In terms of 2-cocycles

Let f be a 2-cocycle for trivial group action (?) of an abelian group G on an abelian group A. In other words, f:G \times G \to A is a function such that:

\! f(g_2,g_3) + f(g_1,g_2 + g_3) = f(g_1,g_2) + f(g_1 + g_2,g_3)

Then, the function:

\! h(g_1,g_2) := f(g_1,g_2) - f(g_2,g_1)

is an alternating bihomomorphism from G \times G to A.

Interpretation in terms of second cohomology group

Since any 2-coboundary for the trivial group action is a symmetric 2-cocycle for trivial group action, its skew is zero. Thus, the skew of a 2-cocycle depends only on its cohomology class. The above statement can thus be described by saying that \operatorname{Skew} gives a homomorphism from the second cohomology group to the group of alternating bihomomorphisms:

\! H^2(G,A) \to \bigwedge^2(G,A)

Related facts

Converse

Applications

  • Class two implies commutator map is endomorphism: In a group of nilpotency class two, the commutator map is an endomorphism in either variable. This is a corollary of the fact stated here, if we interpret A as the center, G as the inner automorphism group, and f is a 2-cocycle representing the extension.
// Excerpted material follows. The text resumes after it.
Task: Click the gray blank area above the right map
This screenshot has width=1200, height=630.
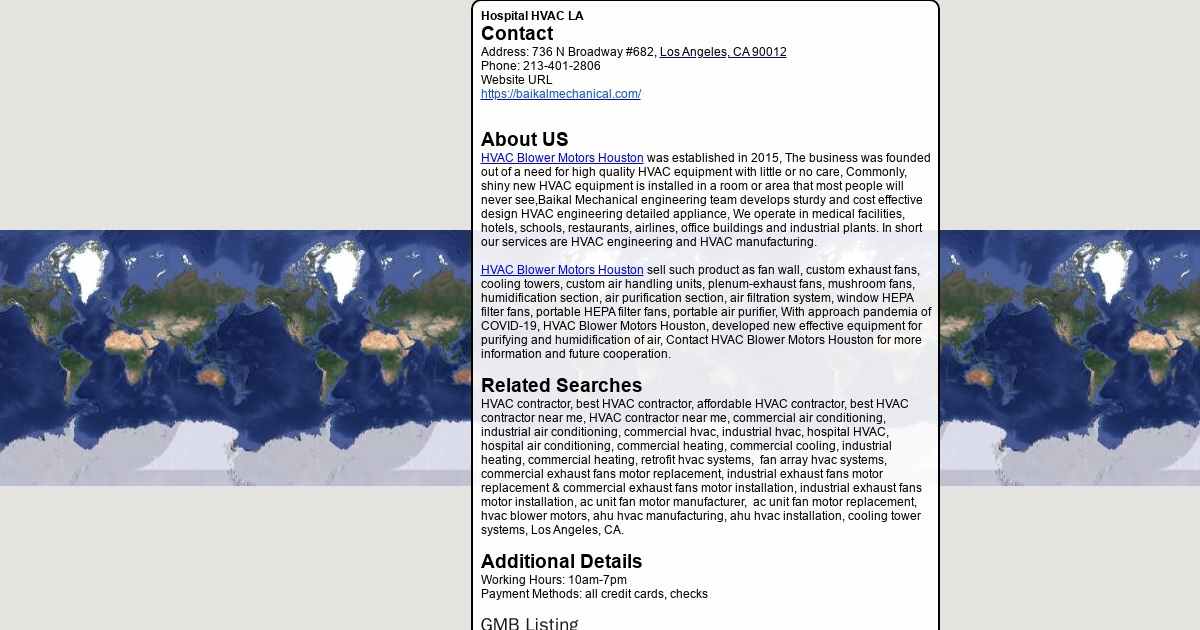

The skew of f is the commutator map.

Proof

Given: An abelian group G and an abelian group A. A 2-cocycle f:G \times G \to A.

To prove: The function \! h(g_1,g_2) := f(g_1,g_2) - f(g_2,g_1) is an alternating bihomomorphism.

Proof: Clearly, h(g,g) = 0 for all g, so it suffices to show that:

\! h(g_1, g_2 + g_3) = h(g_1,g_2) + h(g_1,g_3)

and

\! h(g_1 + g_2,g_3) = h(g_1,g_3) + h(g_2,g_3)

Since f is a 2-cocycle from G to A, we have:

\! f(g_1,g_2 + g_3) + f(g_2,g_3) = f(g_1 + g_2,g_3) + f(g_1,g_2) \qquad (1)

Since this is true for all g_1,g_2,g_3 \in G, the corresponding statement is true with g_1,g_2,g_3 cyclically permuted:

\! f(g_2,g_3 + g_1) + f(g_3,g_1) = f(g_2 + g_3,g_1) + f(g_2,g_3) \qquad (2)

Interchanging g_1 and g_2 in the original expression, we get:

\! f(g_2,g_1 + g_3) + f(g_1,g_3) = f(g_2 + g_1,g_3) + f(g_2,g_1) \qquad (3)

We now do (1) + (2) - (3) to obtain:

\! h(g_1, g_2 + g_3) = h(g_1,g_2) + h(g_1,g_3)

Since the variables are universally quantified, this proves the right linearity. Because of the left right symmetry, it also proves right linearity.